Лицо Лонсевиля покрылось бледностью. Они подошли к столу, где, погромыхивая креслами, рассаживалась к ужину петрозаводская знать.

– Сударь, – сказал Лонсевиль, – вы позволяете себе оскорблять великую революцию моей родины, считая жалкую эту пьеску детищем революционных идей. Вы не знаете революции. Ее дыхание кроваво и беспощадно. Я благодарен небу за то, что был ее участником и очевидцем. Вы, полагающие себя чуть ли не монтаньярами, знаете ли вы, что в новых английских машинах, пущенных сегодня на заводе, в тысячу крат больше революционного пороху, чем в десятке таких глуповатых спектаклей?
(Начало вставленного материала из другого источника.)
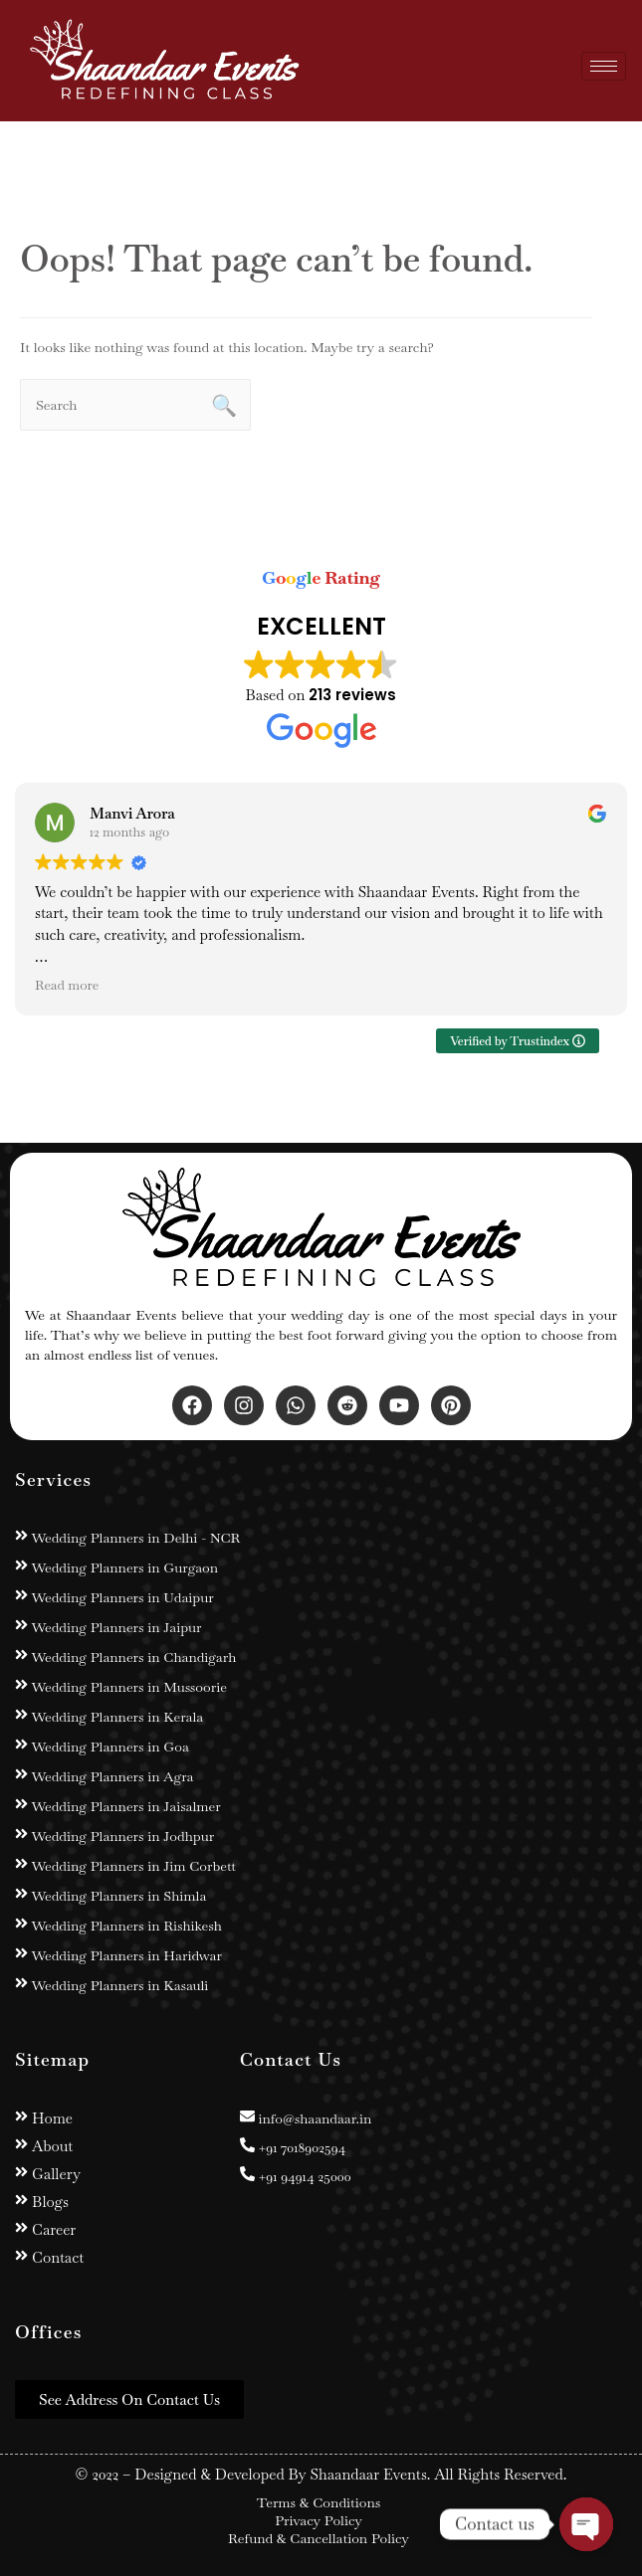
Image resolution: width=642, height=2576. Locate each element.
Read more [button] (67, 985)
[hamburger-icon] (603, 66)
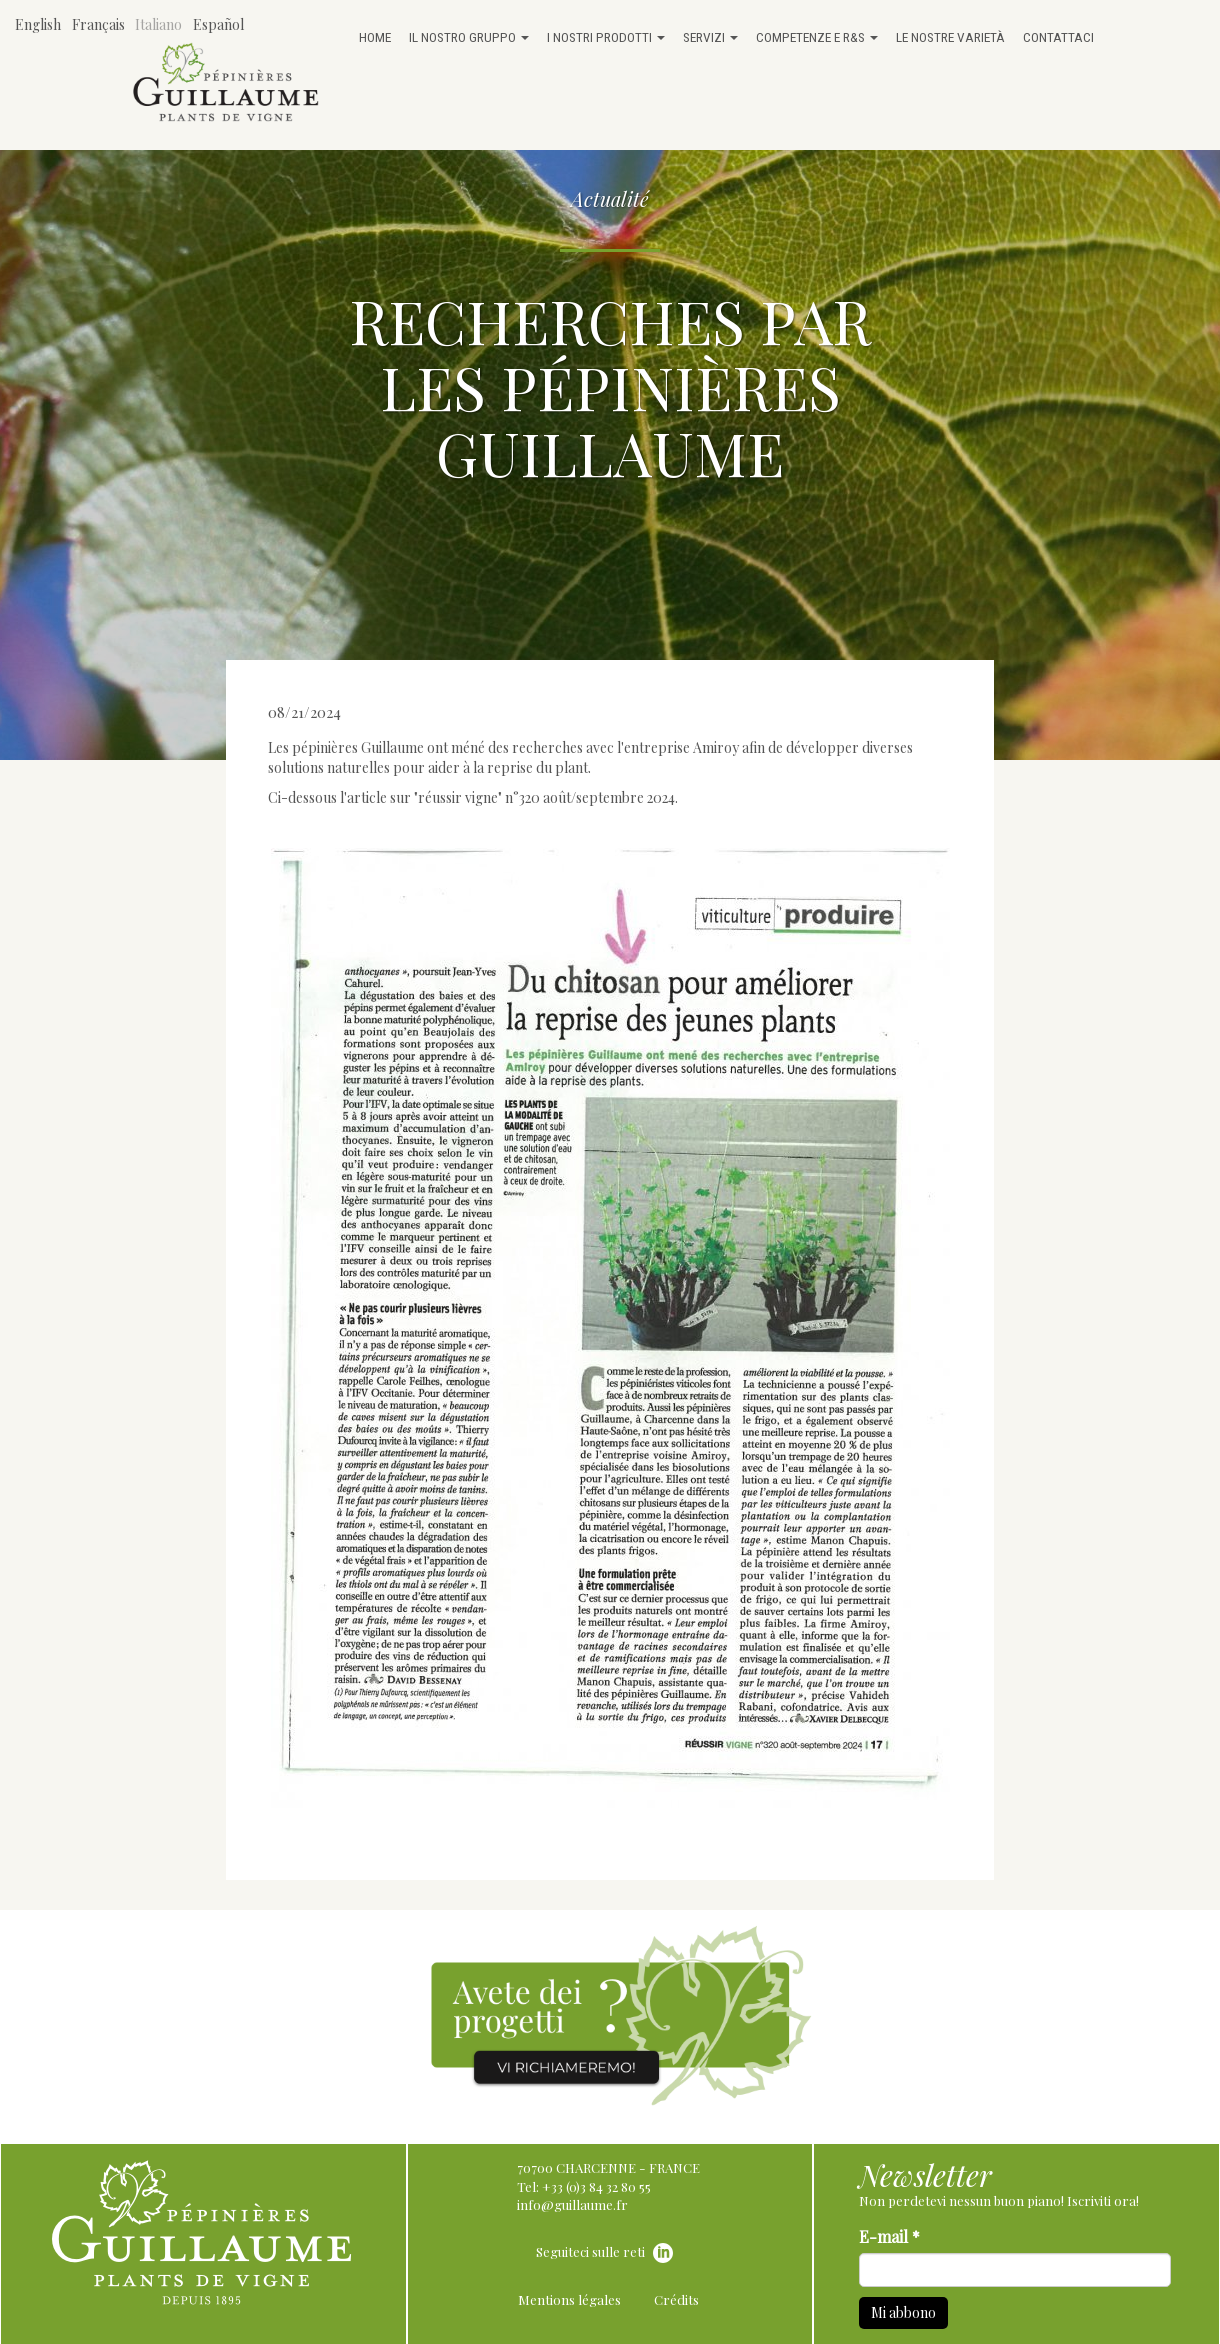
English (38, 24)
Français (98, 24)
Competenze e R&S (817, 37)
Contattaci (1058, 37)
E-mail (889, 2236)
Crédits (676, 2299)
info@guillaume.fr (572, 2204)
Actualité (610, 198)
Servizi (710, 37)
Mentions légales (569, 2299)
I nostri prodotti (606, 37)
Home (375, 37)
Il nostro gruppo (469, 37)
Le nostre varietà (950, 37)
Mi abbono (903, 2312)
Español (218, 24)
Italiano (158, 24)
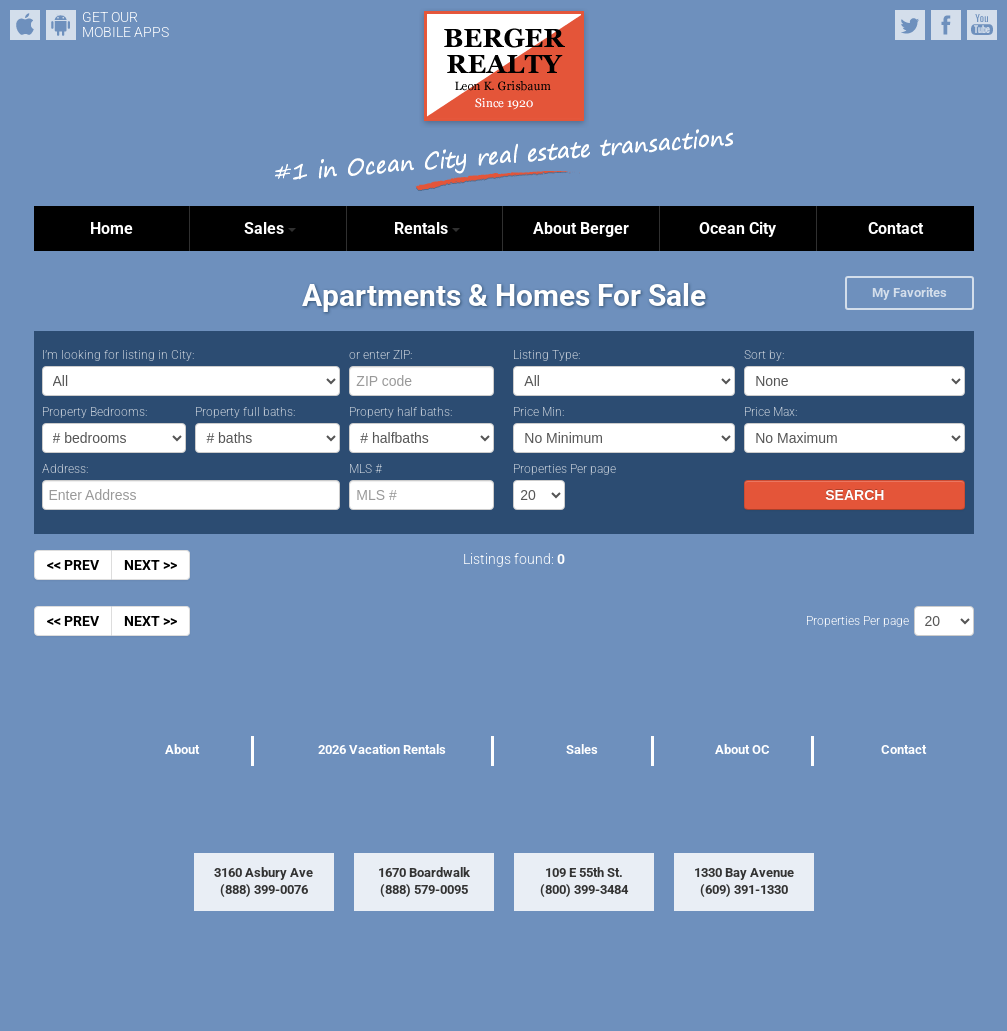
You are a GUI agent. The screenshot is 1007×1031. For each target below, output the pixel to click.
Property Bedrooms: (95, 412)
Лонсевиль сознавал, что мысли его не совсем ясны от начинавшейся лихорадки. Во время горячечных припадков он начинал плохо видеть и слышать. Иначе он заметил бы тяжелую и грозную тишину, воцарившуюся в зале. Иначе он увидел бы рядом с собой голубую ленту губернаторского мундира и шелковый камзол гувернера Бараля.

– Чем вы ознаменовали начало работ новых машин? – продолжал Лонсевиль. – Кулачным боем и балом, где лишь глупость и жирная пища вызывают веселье гостей. Сегодня я узнал, что в здешнем суде лежит три тысячи нерассмотренных дел. Остроги переполнены. На заводе секут плетьми рабочих. Все это требует жесточайшего конца.

Лонсевиль остановился, пытаясь собрать разбегавшиеся мысли. Треск свечей походил на отдаленную ружейную пальбу.

– Если вы располагаете временем и охотой, – Лонсевиль слегка поклонился Ларину, – я готов в свободное время подробно посвятить вас в ход революции. Тогда вы поймете ее истинные задачи и способы осуществления.

Лонсевиль вышел. Губернатор подозвал движением глаз адъютанта и промолвил, почти не шевеля губами:

– Надлежит немедленно поставить в известность канцелярию его величества.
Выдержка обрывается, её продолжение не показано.